Here’s What Eleanor Creagh Said
Before the official statement, forecasters and economists across the nation expected the decision of maintaining the cash rate of the last 12 months. As per the REA Group senior Economist, Eleanor Creagh, the consumer price index for the September 2024 indicated towards inflation that was easing.
In addition to this, it was noted that the movement was “not enough to shift the RBA’s policy stance”. Even with the heading inflation settling into 2-3 per cent target, the price pressure and a resilient labour market will unlikely make an interest rate cut.Household is under pressure with the sentiments of customers subdued. Interestingly, the employment growth is strong and the unemployment rate is steady at 4.1 percent in September. But the labour market has turned out to be soft over the last year.

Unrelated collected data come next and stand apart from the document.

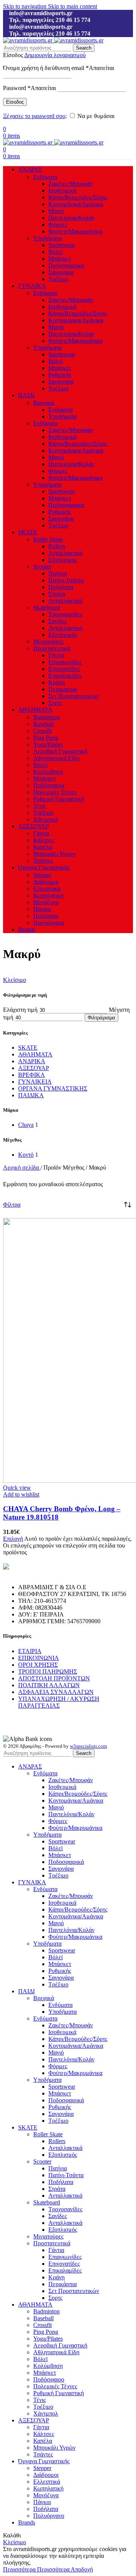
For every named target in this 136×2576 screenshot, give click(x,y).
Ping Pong (45, 737)
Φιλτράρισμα (101, 1017)
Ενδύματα (45, 177)
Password (29, 88)
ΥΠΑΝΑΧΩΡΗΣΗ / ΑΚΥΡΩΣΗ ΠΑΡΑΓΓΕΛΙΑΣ (58, 1702)
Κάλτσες (43, 840)
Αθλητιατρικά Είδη (56, 758)
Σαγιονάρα (61, 272)
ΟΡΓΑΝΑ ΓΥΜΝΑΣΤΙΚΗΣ (52, 1088)
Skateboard (46, 607)
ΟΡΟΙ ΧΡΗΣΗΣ (38, 1664)
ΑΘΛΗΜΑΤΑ (35, 1054)
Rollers (56, 546)
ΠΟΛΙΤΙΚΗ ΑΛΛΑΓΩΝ (49, 1685)
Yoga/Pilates (48, 744)
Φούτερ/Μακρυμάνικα (75, 231)
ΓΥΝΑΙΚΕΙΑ (35, 1081)
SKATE (27, 1047)
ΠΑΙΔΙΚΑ (31, 1095)
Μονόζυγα (46, 902)
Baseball (43, 724)
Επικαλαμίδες (65, 675)
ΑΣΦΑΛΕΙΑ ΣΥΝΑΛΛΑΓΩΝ (56, 1692)
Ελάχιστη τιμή (20, 1009)
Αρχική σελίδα (21, 1167)
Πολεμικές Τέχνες (55, 792)
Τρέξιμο (58, 279)
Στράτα (56, 594)
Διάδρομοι (46, 882)
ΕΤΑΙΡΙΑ (30, 1651)
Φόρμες (57, 224)
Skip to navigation (25, 6)
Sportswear (61, 245)
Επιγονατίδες (64, 669)
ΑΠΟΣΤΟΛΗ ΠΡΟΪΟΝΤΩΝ (54, 1678)
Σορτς (55, 703)
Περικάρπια (62, 689)
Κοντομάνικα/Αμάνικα (75, 204)
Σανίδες (57, 621)
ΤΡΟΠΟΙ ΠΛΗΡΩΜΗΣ (47, 1671)
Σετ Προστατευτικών (73, 696)
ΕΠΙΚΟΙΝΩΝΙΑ (38, 1658)
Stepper (42, 875)
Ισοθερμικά (62, 190)
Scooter (42, 566)
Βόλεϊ (55, 252)
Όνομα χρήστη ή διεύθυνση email (58, 68)
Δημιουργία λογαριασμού (55, 55)
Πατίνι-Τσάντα (65, 580)
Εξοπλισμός (62, 560)
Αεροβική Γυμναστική (60, 751)
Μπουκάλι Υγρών (54, 854)
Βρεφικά (43, 403)
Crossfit (42, 731)
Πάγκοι (42, 909)
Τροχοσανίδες (65, 614)
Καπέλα (42, 847)
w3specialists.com (88, 1746)
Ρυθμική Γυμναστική (58, 799)
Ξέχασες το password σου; (35, 116)
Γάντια (56, 655)
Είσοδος (15, 102)
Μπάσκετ (59, 258)
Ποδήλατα (60, 587)
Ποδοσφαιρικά (66, 265)
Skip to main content (72, 6)
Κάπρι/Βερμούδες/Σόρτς (77, 197)
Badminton (46, 717)
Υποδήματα (47, 238)
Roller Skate (48, 539)
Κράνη (56, 682)
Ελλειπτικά (46, 888)
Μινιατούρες (48, 641)
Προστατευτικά (51, 648)
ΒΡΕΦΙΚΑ (31, 1075)
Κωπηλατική (48, 895)
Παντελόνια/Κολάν (71, 218)
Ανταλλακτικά (65, 553)
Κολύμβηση (48, 771)
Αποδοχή (82, 2569)
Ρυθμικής (59, 375)
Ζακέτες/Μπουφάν (70, 183)
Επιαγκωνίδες (65, 662)
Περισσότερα (36, 2569)
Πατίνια (57, 573)
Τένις (39, 806)
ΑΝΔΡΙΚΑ (31, 1061)
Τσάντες (43, 860)
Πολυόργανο (48, 922)
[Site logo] (28, 40)
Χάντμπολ (45, 819)
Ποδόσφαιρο (48, 785)
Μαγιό (56, 211)
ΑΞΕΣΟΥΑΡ (33, 1068)
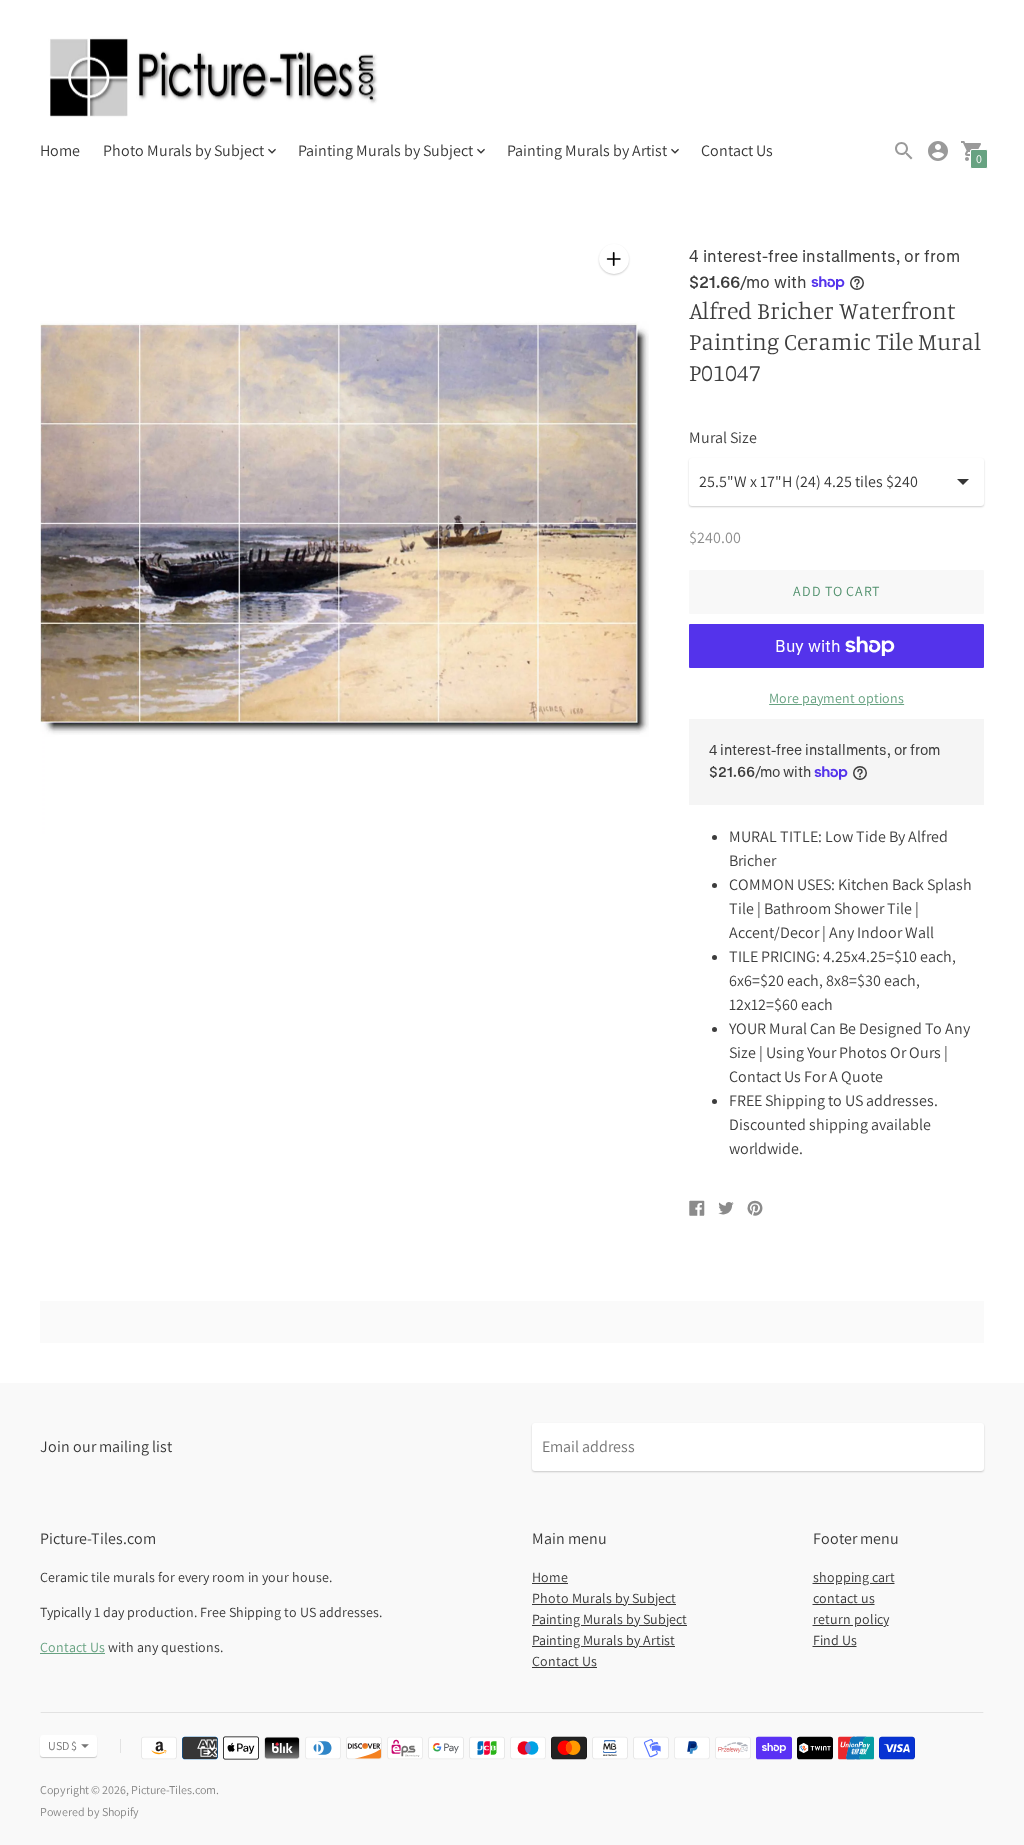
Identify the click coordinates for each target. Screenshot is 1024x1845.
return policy (851, 1619)
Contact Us (737, 150)
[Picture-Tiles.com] (215, 80)
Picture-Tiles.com (173, 1789)
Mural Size (723, 438)
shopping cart (854, 1577)
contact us (844, 1598)
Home (60, 150)
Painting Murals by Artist (603, 1640)
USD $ (62, 1745)
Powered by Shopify (89, 1811)
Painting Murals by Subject (609, 1619)
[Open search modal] (904, 151)
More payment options (836, 698)
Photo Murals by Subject (604, 1598)
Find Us (835, 1640)
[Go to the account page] (938, 151)
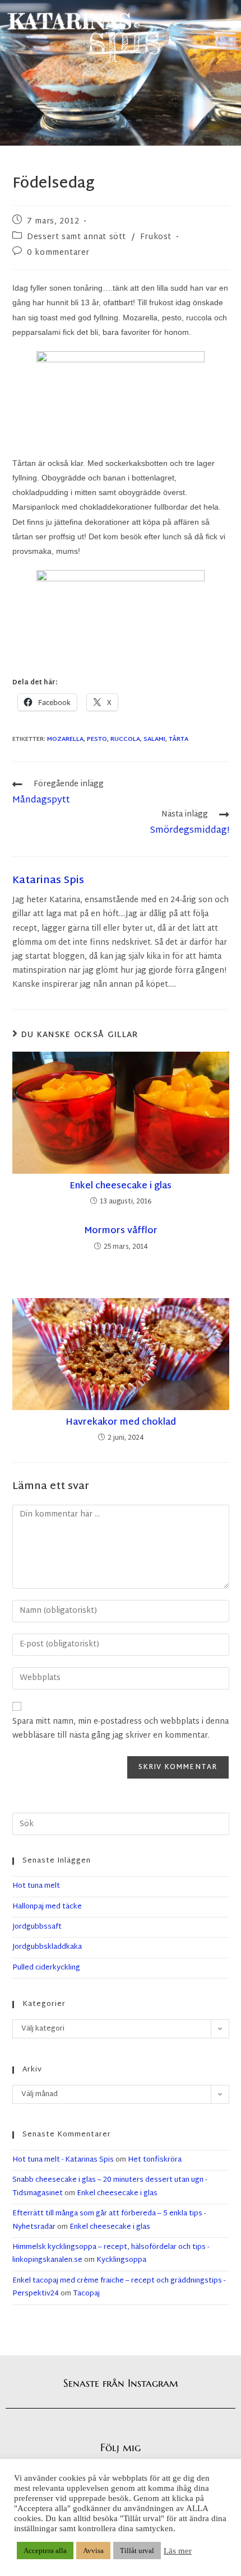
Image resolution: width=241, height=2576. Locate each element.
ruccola (125, 739)
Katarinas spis (48, 880)
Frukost (156, 237)
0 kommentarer (58, 253)
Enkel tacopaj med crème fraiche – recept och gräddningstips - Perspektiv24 (118, 2287)
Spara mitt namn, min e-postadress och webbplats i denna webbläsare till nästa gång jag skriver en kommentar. (120, 1729)
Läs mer (178, 2550)
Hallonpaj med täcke (47, 1907)
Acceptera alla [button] (45, 2550)
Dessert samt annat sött (76, 237)
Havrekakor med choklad (121, 1423)
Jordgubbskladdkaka (47, 1947)
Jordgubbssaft (37, 1927)
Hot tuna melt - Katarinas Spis (63, 2160)
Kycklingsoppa (121, 2260)
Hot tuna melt (36, 1886)
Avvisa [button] (93, 2550)
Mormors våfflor (120, 1231)
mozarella (65, 739)
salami (154, 739)
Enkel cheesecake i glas (120, 1186)
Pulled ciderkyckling (46, 1968)
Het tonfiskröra (155, 2160)
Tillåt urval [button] (137, 2550)
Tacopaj (86, 2293)
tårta (178, 739)
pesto (97, 739)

More About Economic Growth
Despite the weak economic growth of the nation, the economist focussed that the RBA will remain on hold unless an external shock, high unemployment, or low inflation occurs. In addition to this, the condition aims to sustainably return inflation to target. It has been also noted that slow employment and inflation “may prompt rate cuts from February 2025. It has been emphasized that the “resilient labour market and stickier components of inflation can delay this timeline”. Creagh has noticed that the higher number of properties listed for sale followed by uncertainty of the rate cuts might slow down price growth. In continuation to this, it has been said that the prices are expected to keep rising as the selling season closes out.